Mandaloun also could have given rider Florent Geroux and international superpower Juddmonte Farms a first Derby trophy.
“He absolutely ran his heart out,” Geroux said. “Words can’t describe how proud I am of him. What a race and what a horse. Well done to Brad Cox. He got him ready to run off the Louisiana Derby effort. He showed us he is the horse we always thought. He just got beat.”
Making it more painful for Cox was that in mid-stretch Mandaloun briefly got his head in front of Medina Spirit before Bob Baffert’s record seventh Derby winner regained command.
“I thought he had a shot to win it there,” Cox said. “We just came up a little short.”
The gray Essential Quality showed grit after recovering from a hard bump with 9-2 second favorite Rock Your World shortly after the start. Essential Quality made a sustained run while five wide on the backstretch and was still in with a chance at the top of the stretch. He rallied wide and kept grinding away but never looked like catching the front-running winner.
Rock Your World was wiped out by the collision. Instead of contending for the lead, as was expected, he never got involved and plodded in 17th of 19. It was his first defeat in four starts. “It was pretty much over after the break,” jockey Joel Rosario said.

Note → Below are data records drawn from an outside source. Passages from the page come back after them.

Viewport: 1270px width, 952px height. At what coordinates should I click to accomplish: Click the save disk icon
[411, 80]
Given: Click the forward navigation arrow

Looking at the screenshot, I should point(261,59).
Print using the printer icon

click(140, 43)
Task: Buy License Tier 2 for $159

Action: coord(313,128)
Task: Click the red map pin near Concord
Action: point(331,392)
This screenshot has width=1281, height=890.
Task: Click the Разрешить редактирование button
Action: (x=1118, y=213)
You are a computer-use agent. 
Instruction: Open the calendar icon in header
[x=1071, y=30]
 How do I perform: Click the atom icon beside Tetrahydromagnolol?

“The incident also took some juice out of Essential Quality, who had to work hard and rally from mid-pack.
“He didn’t get the greatest trip, as he was wide around both turns,” Cox said. “That can happen when you start from the 14 hole, especially when you don’t get off to a good start. He was leaning out on the far turn, and Luis (Saez) said he was shying away from the other horses.”
The loss was a bitter disappointment for Saez, a brilliant rider who finished first on Maximum Security two years ago but was taken down for interference. He was upbeat that Essential Quality could help make up for that historic DQ.
“He bumped pretty good out of the gate,” Saez said. “We ended up pretty wide the entire trip, which didn’t help, either.”
Mandaloun’s 11-length defeat as the 6-5 favorite in the Louisiana Derby (G2) damaged his reputation, but three sharp workouts had created a bit of buzz for him. Essential Quality wasn’t training quite as well, but Cox expressed confidence he would run big.
Finishing a close second (worth $600,000) and a respectable fourth ($150,000) in your first Derby can hardly be considered failure, but Cox is hard-wired to excel.
“We will just have to regroup,” he said. “Proud of both horses. I just wish the order of finish was just a little different.”
Ed McNamara is an award-winning journalist who has been writing about thoroughbred racing for 35 years. He has handicapped races for ESPN.com, Newsday and The Record of New Jersey. He is the author of “Cajun Racing: From the Bush Tracks to the Triple Crown” and co-author of “The Most Glorious Crown,” a chronicle of the first 12 Triple Crown champions.